- [Exercise data]
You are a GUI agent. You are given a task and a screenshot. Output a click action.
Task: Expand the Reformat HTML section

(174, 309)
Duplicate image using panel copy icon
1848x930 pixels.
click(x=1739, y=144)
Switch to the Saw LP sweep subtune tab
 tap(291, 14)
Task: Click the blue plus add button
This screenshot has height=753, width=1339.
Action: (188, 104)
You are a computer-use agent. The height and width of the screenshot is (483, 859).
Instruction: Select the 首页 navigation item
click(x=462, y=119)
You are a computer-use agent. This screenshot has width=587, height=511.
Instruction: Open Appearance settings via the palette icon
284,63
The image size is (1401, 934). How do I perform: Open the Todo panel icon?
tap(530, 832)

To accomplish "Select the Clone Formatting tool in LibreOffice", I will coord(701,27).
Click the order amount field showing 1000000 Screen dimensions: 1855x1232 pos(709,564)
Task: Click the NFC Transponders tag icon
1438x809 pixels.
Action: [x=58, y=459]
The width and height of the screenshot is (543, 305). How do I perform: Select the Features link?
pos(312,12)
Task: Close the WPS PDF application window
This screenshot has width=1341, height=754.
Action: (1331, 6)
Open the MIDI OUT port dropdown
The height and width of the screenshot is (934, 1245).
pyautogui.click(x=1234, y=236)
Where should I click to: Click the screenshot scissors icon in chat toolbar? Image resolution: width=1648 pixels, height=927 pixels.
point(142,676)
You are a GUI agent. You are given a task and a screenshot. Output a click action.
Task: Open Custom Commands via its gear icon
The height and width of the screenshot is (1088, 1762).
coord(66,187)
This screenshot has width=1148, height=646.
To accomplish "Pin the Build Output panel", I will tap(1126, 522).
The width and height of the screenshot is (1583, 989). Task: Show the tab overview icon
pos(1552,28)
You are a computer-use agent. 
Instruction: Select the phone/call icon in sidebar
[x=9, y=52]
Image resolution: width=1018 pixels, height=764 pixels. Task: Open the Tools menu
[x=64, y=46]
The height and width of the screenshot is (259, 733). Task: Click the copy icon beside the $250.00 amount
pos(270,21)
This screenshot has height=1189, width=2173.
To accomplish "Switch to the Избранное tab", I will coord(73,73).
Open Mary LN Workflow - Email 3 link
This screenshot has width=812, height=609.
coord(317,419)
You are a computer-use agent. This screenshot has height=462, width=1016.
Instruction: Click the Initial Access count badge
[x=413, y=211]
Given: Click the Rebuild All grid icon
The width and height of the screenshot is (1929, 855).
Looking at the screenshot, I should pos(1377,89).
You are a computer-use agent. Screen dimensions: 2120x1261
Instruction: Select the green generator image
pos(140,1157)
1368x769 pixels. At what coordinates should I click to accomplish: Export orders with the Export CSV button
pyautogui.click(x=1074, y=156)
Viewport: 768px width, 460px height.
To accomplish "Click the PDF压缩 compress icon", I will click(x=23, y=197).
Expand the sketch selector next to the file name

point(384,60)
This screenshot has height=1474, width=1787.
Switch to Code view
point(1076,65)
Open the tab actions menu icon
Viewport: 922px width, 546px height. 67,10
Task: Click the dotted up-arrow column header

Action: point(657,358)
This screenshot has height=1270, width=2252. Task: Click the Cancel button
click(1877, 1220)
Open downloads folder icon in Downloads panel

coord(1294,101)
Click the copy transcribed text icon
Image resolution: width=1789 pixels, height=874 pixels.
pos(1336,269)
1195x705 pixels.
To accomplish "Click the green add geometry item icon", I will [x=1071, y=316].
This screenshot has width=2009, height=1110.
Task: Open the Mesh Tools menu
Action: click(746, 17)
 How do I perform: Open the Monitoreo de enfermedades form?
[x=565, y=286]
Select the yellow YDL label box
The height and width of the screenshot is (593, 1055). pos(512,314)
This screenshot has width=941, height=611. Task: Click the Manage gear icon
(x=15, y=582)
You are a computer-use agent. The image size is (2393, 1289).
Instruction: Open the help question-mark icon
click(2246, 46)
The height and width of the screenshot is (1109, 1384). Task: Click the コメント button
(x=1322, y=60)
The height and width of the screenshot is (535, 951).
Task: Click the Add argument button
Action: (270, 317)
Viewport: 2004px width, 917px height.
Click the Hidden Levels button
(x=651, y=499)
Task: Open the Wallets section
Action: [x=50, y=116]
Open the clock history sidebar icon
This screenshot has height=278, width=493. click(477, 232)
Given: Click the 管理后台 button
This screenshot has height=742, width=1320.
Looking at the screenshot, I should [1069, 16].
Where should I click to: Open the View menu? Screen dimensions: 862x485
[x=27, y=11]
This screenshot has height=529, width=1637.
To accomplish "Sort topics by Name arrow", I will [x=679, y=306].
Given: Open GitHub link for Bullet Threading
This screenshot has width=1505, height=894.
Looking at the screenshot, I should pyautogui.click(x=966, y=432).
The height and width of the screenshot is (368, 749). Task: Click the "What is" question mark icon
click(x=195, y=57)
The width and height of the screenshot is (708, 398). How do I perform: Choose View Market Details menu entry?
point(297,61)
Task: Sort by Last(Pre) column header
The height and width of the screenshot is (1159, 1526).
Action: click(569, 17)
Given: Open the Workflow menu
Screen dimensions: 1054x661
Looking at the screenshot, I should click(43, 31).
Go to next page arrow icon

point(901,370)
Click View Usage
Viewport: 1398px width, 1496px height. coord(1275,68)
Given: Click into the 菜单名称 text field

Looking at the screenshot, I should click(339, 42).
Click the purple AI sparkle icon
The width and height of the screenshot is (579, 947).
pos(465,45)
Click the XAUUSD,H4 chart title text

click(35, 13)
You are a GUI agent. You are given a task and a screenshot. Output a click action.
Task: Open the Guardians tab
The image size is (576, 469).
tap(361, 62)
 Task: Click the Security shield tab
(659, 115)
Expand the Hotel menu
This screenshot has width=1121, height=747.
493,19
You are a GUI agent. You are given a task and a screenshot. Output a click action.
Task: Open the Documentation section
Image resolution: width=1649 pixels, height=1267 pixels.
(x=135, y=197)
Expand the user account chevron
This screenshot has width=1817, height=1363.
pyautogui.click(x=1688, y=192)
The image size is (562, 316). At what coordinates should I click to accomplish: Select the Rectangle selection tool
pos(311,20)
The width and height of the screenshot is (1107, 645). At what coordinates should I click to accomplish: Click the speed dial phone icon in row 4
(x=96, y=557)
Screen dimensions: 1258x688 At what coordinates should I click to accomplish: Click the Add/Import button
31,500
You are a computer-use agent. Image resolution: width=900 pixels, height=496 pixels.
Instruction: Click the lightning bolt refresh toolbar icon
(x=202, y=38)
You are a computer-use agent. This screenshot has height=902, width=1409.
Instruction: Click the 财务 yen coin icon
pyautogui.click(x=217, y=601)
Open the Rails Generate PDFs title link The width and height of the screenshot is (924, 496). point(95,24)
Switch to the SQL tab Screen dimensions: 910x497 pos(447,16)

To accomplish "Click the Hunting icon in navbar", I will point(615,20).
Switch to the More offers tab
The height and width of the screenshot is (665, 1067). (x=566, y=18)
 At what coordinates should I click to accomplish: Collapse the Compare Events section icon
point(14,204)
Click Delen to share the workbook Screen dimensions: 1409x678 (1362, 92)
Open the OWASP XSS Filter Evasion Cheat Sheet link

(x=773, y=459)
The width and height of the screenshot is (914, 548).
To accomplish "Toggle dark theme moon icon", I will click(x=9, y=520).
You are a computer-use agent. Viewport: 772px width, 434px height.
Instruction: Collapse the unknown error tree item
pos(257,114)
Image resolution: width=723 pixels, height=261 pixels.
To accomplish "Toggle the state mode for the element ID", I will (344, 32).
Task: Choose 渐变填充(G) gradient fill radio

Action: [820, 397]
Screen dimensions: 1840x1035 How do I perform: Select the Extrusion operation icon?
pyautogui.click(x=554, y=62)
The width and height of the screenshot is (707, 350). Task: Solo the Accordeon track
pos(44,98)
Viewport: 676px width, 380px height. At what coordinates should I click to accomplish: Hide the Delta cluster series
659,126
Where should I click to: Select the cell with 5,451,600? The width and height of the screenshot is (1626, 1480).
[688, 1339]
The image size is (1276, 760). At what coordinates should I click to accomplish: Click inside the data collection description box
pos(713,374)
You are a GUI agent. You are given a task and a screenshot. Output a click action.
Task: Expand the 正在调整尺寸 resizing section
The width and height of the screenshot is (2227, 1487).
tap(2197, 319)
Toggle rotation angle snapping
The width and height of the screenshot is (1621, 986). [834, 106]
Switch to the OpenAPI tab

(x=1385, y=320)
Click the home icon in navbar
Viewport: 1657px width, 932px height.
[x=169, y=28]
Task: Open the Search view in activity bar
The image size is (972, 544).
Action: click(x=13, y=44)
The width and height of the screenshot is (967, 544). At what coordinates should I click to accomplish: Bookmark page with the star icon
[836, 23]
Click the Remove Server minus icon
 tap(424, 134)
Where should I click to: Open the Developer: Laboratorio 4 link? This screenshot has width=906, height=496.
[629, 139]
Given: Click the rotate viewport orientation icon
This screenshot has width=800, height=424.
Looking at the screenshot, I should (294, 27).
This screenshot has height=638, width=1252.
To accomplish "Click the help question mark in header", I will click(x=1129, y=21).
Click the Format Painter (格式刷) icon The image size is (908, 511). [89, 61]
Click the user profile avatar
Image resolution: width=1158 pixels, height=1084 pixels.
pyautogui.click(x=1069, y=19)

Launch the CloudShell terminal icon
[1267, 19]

- [Exercise] The answer is each line from the entries above in which the word "Workflow" occurs.

- [Task response]
Open Mary LN Workflow - Email 3 link
Given: Open the Workflow menu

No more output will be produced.